▶ [Exercise description] Repeat, exactly as written, the line containing "Expand the Proxy-Protocol" and each line after it through the end of the data.

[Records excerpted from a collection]
::::::::
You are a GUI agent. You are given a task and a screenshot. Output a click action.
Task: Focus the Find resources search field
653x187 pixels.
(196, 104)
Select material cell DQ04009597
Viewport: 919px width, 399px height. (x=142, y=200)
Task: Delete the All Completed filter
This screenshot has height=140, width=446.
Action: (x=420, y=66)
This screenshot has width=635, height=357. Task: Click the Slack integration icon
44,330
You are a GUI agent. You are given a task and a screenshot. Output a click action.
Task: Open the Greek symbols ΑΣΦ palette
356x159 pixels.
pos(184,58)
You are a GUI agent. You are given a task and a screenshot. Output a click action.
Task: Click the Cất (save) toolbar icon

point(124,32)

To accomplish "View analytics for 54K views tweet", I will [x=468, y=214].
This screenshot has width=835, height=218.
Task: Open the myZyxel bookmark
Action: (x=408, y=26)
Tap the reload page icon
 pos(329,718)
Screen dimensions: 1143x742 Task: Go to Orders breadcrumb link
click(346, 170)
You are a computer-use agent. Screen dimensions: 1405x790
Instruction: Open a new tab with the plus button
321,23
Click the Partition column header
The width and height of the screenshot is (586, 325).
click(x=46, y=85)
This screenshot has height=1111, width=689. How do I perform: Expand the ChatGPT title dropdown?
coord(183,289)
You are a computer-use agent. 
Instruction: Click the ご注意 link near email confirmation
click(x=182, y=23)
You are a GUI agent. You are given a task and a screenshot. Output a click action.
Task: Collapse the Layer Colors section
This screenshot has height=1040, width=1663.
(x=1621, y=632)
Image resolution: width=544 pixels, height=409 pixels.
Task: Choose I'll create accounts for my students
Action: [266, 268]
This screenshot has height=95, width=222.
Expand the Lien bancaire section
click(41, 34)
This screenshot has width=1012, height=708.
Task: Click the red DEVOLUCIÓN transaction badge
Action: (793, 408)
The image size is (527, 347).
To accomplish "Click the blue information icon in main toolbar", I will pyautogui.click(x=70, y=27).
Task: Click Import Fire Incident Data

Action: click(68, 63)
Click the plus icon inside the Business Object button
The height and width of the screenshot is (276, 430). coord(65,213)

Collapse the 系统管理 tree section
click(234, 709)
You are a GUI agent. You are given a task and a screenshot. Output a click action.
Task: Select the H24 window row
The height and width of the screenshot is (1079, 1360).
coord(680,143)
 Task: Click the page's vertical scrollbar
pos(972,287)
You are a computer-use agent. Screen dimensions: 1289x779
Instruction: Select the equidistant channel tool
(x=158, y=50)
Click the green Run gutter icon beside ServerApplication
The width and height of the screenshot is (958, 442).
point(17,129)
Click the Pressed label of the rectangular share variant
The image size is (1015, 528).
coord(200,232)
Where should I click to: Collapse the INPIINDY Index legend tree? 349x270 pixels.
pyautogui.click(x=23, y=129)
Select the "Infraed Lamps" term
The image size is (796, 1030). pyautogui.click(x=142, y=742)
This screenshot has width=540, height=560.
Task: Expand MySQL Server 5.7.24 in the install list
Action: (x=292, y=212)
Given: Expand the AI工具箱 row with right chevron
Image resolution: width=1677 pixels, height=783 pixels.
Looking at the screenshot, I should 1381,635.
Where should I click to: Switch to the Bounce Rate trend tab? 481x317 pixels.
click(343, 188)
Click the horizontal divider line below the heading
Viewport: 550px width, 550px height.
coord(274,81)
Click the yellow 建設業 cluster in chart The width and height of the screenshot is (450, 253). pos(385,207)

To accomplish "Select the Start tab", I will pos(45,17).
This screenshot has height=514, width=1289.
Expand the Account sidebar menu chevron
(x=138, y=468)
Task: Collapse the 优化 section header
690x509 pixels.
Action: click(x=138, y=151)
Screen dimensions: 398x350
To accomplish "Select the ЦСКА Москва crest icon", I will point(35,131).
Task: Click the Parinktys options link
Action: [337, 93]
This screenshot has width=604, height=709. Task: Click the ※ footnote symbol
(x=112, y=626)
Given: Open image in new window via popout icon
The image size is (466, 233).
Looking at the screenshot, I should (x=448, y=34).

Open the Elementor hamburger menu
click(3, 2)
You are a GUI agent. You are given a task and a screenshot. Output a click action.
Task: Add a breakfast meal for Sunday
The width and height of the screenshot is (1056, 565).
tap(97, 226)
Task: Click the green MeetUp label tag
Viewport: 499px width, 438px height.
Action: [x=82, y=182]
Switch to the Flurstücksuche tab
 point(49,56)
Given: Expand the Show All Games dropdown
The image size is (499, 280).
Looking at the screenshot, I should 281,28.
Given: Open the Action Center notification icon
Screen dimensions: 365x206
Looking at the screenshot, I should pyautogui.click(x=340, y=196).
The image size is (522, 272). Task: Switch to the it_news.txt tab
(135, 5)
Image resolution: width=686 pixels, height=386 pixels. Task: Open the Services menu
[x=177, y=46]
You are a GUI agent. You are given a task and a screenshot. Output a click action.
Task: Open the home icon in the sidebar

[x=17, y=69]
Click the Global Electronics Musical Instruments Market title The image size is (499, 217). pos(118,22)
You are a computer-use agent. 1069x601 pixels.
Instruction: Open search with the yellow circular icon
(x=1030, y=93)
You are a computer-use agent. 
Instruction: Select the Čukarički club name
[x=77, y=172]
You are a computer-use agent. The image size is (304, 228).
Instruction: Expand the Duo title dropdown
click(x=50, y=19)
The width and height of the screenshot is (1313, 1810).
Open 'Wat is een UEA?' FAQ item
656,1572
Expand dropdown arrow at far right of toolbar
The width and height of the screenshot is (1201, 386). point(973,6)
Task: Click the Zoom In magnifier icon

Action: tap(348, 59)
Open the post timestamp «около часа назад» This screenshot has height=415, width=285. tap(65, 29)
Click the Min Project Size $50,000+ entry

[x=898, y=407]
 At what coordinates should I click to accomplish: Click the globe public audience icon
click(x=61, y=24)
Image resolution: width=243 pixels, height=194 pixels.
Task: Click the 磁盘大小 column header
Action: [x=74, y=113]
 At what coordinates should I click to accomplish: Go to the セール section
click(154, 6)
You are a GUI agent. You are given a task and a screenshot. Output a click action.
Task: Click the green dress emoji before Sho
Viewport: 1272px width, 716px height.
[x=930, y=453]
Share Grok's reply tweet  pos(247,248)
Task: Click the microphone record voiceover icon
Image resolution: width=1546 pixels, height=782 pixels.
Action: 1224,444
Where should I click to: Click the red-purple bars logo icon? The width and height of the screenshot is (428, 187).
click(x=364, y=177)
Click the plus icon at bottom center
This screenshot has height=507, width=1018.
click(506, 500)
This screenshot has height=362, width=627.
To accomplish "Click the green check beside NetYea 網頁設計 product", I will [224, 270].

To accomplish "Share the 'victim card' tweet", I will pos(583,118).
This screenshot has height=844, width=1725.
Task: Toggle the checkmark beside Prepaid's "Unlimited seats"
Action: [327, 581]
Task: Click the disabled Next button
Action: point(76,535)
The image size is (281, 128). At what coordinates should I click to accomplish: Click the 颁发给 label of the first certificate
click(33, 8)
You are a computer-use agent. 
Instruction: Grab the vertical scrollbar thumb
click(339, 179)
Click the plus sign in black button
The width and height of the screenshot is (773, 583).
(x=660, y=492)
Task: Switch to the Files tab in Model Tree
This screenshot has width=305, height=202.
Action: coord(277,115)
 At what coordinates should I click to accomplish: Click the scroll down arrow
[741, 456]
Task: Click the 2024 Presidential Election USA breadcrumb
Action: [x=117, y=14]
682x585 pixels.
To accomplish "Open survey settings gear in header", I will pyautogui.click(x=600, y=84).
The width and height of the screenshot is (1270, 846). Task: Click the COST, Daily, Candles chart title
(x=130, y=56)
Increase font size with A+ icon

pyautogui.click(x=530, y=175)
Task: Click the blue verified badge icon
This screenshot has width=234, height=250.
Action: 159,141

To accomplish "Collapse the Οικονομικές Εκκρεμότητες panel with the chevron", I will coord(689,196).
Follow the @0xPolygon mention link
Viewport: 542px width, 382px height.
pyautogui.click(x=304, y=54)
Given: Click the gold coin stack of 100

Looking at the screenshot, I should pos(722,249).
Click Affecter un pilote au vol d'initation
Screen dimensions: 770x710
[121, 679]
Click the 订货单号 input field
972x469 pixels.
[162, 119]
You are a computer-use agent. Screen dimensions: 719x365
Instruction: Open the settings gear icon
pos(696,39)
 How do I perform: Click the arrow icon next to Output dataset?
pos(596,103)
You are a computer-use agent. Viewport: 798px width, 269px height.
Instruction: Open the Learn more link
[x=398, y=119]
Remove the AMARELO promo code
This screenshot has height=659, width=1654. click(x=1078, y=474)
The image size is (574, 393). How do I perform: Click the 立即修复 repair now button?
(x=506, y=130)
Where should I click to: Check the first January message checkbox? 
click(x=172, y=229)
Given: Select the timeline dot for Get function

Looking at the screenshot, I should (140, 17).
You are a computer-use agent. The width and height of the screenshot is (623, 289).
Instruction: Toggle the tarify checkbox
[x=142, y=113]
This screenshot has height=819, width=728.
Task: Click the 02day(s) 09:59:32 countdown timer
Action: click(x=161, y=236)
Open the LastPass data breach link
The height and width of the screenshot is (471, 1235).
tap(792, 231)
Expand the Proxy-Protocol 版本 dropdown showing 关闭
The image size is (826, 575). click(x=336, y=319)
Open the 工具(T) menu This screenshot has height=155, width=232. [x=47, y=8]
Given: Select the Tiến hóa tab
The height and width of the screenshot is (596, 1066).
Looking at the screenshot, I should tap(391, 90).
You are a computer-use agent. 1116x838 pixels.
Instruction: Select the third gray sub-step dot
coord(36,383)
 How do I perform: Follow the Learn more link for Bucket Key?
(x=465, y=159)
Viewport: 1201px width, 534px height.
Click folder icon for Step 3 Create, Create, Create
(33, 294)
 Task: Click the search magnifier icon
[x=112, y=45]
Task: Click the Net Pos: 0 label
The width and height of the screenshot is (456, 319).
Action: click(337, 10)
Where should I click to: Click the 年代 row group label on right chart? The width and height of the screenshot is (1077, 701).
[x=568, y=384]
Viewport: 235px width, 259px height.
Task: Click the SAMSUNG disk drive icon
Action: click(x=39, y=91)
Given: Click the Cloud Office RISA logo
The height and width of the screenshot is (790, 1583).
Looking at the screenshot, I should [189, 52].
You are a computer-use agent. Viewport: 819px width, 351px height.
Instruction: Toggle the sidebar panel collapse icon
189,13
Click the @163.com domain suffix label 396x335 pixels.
::::::::
▶ [Result of this exercise]
Expand the Proxy-Protocol 版本 dropdown showing 关闭
The image size is (826, 575). click(x=336, y=319)
Open the 工具(T) menu This screenshot has height=155, width=232. [x=47, y=8]
Given: Select the Tiến hóa tab
The height and width of the screenshot is (596, 1066).
Looking at the screenshot, I should tap(391, 90).
You are a computer-use agent. 1116x838 pixels.
Instruction: Select the third gray sub-step dot
coord(36,383)
 How do I perform: Follow the Learn more link for Bucket Key?
(x=465, y=159)
Viewport: 1201px width, 534px height.
Click folder icon for Step 3 Create, Create, Create
(33, 294)
 Task: Click the search magnifier icon
[x=112, y=45]
Task: Click the Net Pos: 0 label
The width and height of the screenshot is (456, 319).
Action: click(337, 10)
Where should I click to: Click the 年代 row group label on right chart? The width and height of the screenshot is (1077, 701).
[x=568, y=384]
Viewport: 235px width, 259px height.
Task: Click the SAMSUNG disk drive icon
Action: click(x=39, y=91)
Given: Click the Cloud Office RISA logo
The height and width of the screenshot is (790, 1583).
Looking at the screenshot, I should [189, 52].
You are a computer-use agent. Viewport: 819px width, 351px height.
Instruction: Toggle the sidebar panel collapse icon
189,13
Click the @163.com domain suffix label 396x335 pixels.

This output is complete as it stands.